Тем не менее «организованное» управление риском и «современный» социальный порядок в результате этих пре­образований не исчезают, а продолжают существовать. Во-первых, развитие неолиберализма предполагает скорее не устранение, а преобразование государственных управлен­ческих механизмов. Во-вторых, существуют разумные пределы «приватизации» риска, например, в области здраво­охранения. Кроме того, баланс между государственной цен­трализацией и индивидуализацией различен в разных совре­менных культурах и странах2.

Считается, что расширение индивидуальной свободы и ответственности должно привести к преобладанию социаль­ной организации типа «А» в модели М. Дуглас. Однако зло­употребление неолиберализацией режима управления рис­ком может породить трудности в процессе его практической реализации. Дело в том, что разнообразие, комплексность и «мощность» современных рисков превышают (во всяком случае, в настоящее время) возможности общества по их оптимизации. По крайней мере, для образованных средних классов развитых стран индивидуальное решение проблем выбора образа жизни и стиля потребления в условиях нео­пределенности или информационной перегрузки может выз­вать скорее чувство беспокойства и ненадежности, чем ощущение безопасности и контролируемости ситуации. В та­ких условиях даже самое усердное исчисление риска субъек­том будет страдать недостаточной полнотой, большей или меньшей степенью иррациональности и произвольности1.

Возможно, некоторые члены общества и будут иметь достаточно ресурсов, чтобы стремиться к рационализации собственного поведения или, по крайней мере, верить в ее принципиальную возможность. Но требование к большин­ству индивидов быть рациональными будет скорее ограни­чивать альтернативность социальных действий, чем воспри­ниматься как возможность. То есть социальный порядок по существу будет стремиться к типу «В» — к совокупно­сти структурно ограниченных изолированных индивидов, которые на различных основаниях могут объединяться по принципу «свои —чужие», образуя добровольные группы типа «Б» с «ритуализированным» режимом управления риском в качестве альтернативы состоянию необходимос­ти постоянного выбора, беспокойству и изоляции. То есть возможна активизация группообразования по диагонали «В —Б», что, как показывает история, чревато социальны­ми конфликтами.

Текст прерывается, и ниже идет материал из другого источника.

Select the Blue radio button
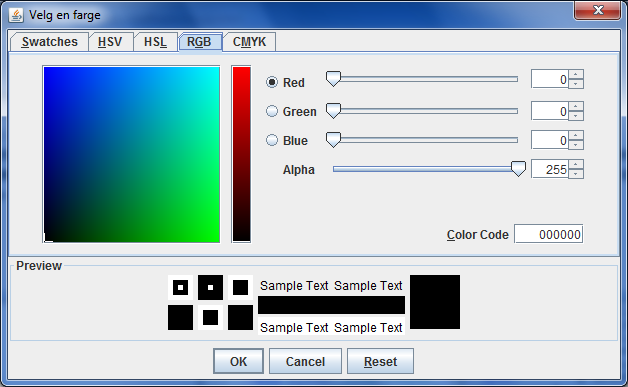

Вообще же любая пара типов социальной организации может рассматриваться как программа и антипрограмма для определенных социальных групп или в рамках определен­ных теоретических построений. Но следует считать, что эф­фективность системы управления риском с акцентом на принципах неолиберализма зависит от одновременной ра­боты всех управленческих режимов, определяемых соответ­ствующими типами социальной организации2. Идеология неолиберализма, бесспорно, соответствует духу времени, но она, являясь основой управления риском, во-первых, пред­полагает создание более широких моральных и политиче -ских программ, а с другой — нуждается в разработке раз­нообразных методов социального управления, которые и предлагает говернментализм.